OR element symbols and a cross-sectional view are shown in Figure 19-3. (A shuttle valve serves the same purpose as an OR element.) Either input to an OR element produces an output. Pilot signals from two different sources can pass through to start the next function. Another way of saying this is that a signal at A or B produces an output at C. An OR element differs from an in-line tee because an OR passes either input to the output but does not allow the inputs to pass to each other.

From the cross-sectional view, it is easy to see how a signal entering the A or B ports can only pass out the C port. A slight puff of air may escape as the blocking wafer moves from seat to seat after an input signal, but this is usually not strong enough to start another function. Although an OR is a passive element, that is not a problem because it always passes the higher of the two signals it receives.
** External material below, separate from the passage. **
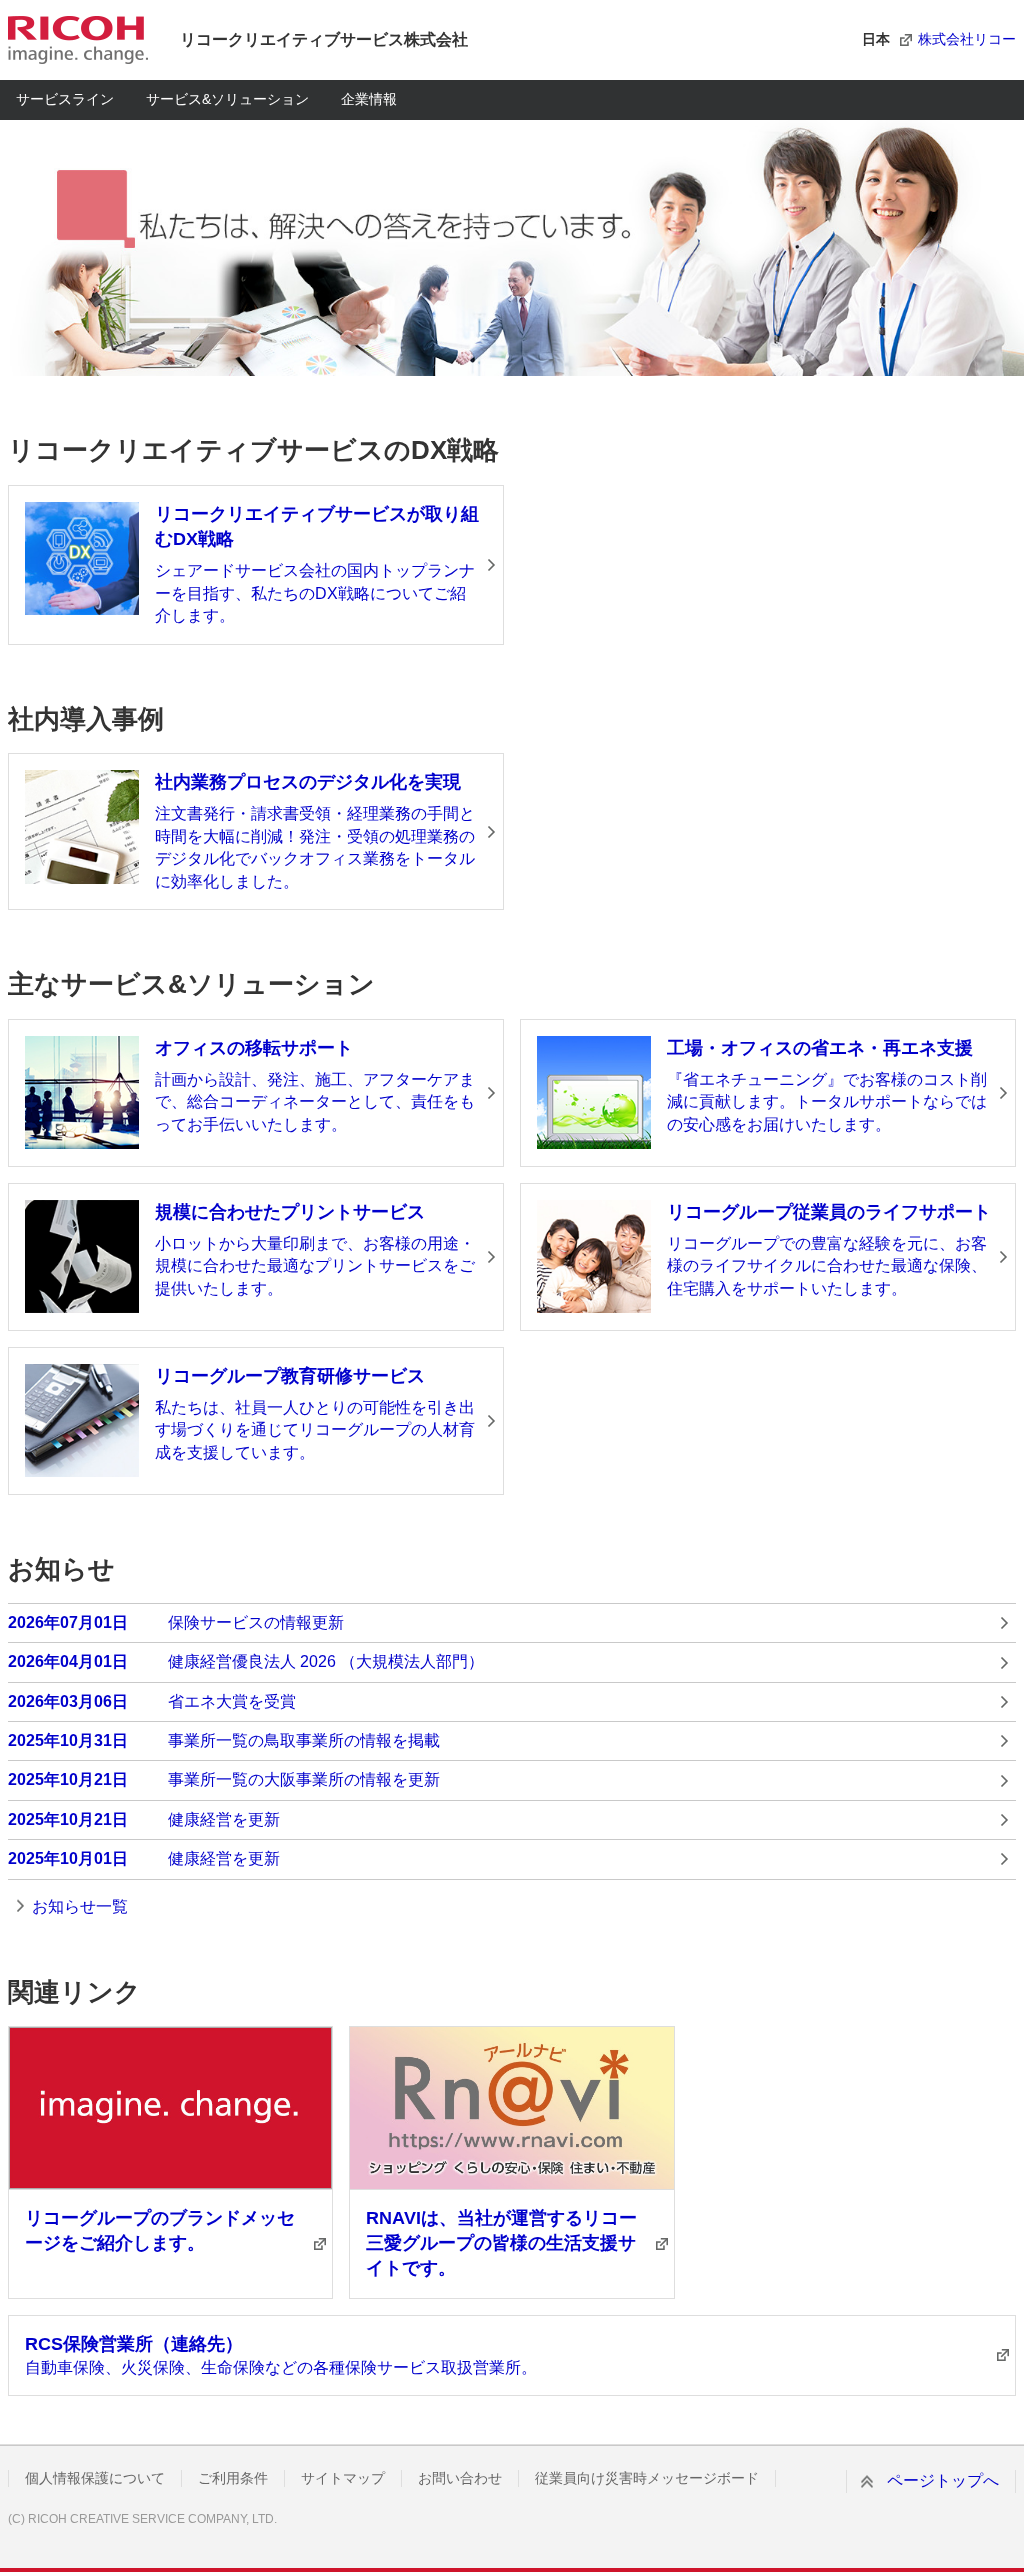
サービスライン (65, 99)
Stack OR elements to allow for more than two inputs. Use an extra OR for each new input after the first two signals -- with one input from the preceding OR and the other from the new signal.

NOT element

The NOT element symbols and cross-sectional view in Figure 19-4 designate an active, normally open logic element. A NOT logic element is a normally open 3-way valve. An input signal or pressure to the supply port passes through the valve until there is a pilot signal at port A. Pressurizing port A blocks supply and exhausts the output signal to atmosphere. Without a pilot signal, a NOT always returns to the normally open condition.

From the cross-sectional view you can see that supply is free to flow to output in the normal condition. A signal at the A port pushes the dual-seat poppet down to block supply and exhaust the output air. This element will block a signal as well as a supply when necessary. A diaphragm above the poppet prevents air entering port A from exhausting or passing to output. The area on top of the dual-seat poppet is approximately 10:1 in size over the shutoff seat at the supply port.

For some applications, a NOT element can replace a limit switch to indicate that a cylinder is at the end of stroke. Pressure from a cylinder port goes to port A of the NOT, holding it closed. As the cylinder strokes to the work, pressure stays the same when using meter-out flow controls. When the cylinder contacts the work, the signal on port A drops, the NOT then opens and sends a signal to start the next operation. (For a full explanation of this circuit see the author's book "Fluid Power Circuits Explained." Also see Figure 19-12 for a NOT as an end-of-stroke indicator.) Using a NOT element as a stroke-position indicator is not positive because an output signal is generated any place the cylinder stops for any reason. This always happens, whether the cylinder stopped where it should or stalled for some other reason. Because this is the case, take care using a NOT to replace a limit valve. Conversely, this feature can be advantageous when clamping different sized parts. Use a NOT element for applications where different work locations stop the cylinder and there is no safety hazard or possible part damage when the cylinder does not complete its full stroke.

Most manufacturers supply a different pilot ratio for a NOT element to be used as a limit switch. The valve function is the same but the pressure at which it shifts is lower. Some manufacturers make a special NOT element that mounts directly to a cylinder port. A port-mounted, meter-out flow control used in conjunction with this special NOT makes a compact installation.

Flip-flop element

The cross-sectional view and symbols in Figure 19-5 are for a flip-flop element. A flip-flop is a double-piloted 5-way valve that sends supply air to either the outlet port with a signal at pilot ports S or R. The S signal stands for set and the R signal stands for reset. The S signal shifts the flip-flop for a function and whether the signal continues or not, the element stays shifted. The R signal puts the flip-flop back to its original position for the next cycle. Supply can be system pressure or air from another logic element. Manual Overrides make it possible to check the valve function and operate the circuit manually. Flip-flops (sometimes called memory elements) stay in the last shifted position even with no air supply. Whether the signal is maintained or drops out, the output port of a flip-flop stays the same.

The main use for a flip-flop is to eliminate dual pilot signals to a directional control valve powering an actuator. Applying two pilot signals to a directional control valve leaves the valve in the position it was when the second signal arrived. (In Figure 19-12 there is a circuit using a flip-flop to perform this blocking function.)

Another use for a flip-flop is to start a new cycle by allowing the operator to momentarily push the start buttons. This same flip-flop can then eliminate unwanted signals and set up the circuit for cycle completion as required.

A normally closed, double-pilot-operated 3-way element with only one output is also available to perform the same function as a flip-flop.

The symbol in Figure 19-6 shows how a flip-flop is represented schematically and the cross-sectional view shows one manufacturer's configuration. Note that this type uses differential pilot areas so the valve can be reset when there is a set signal present.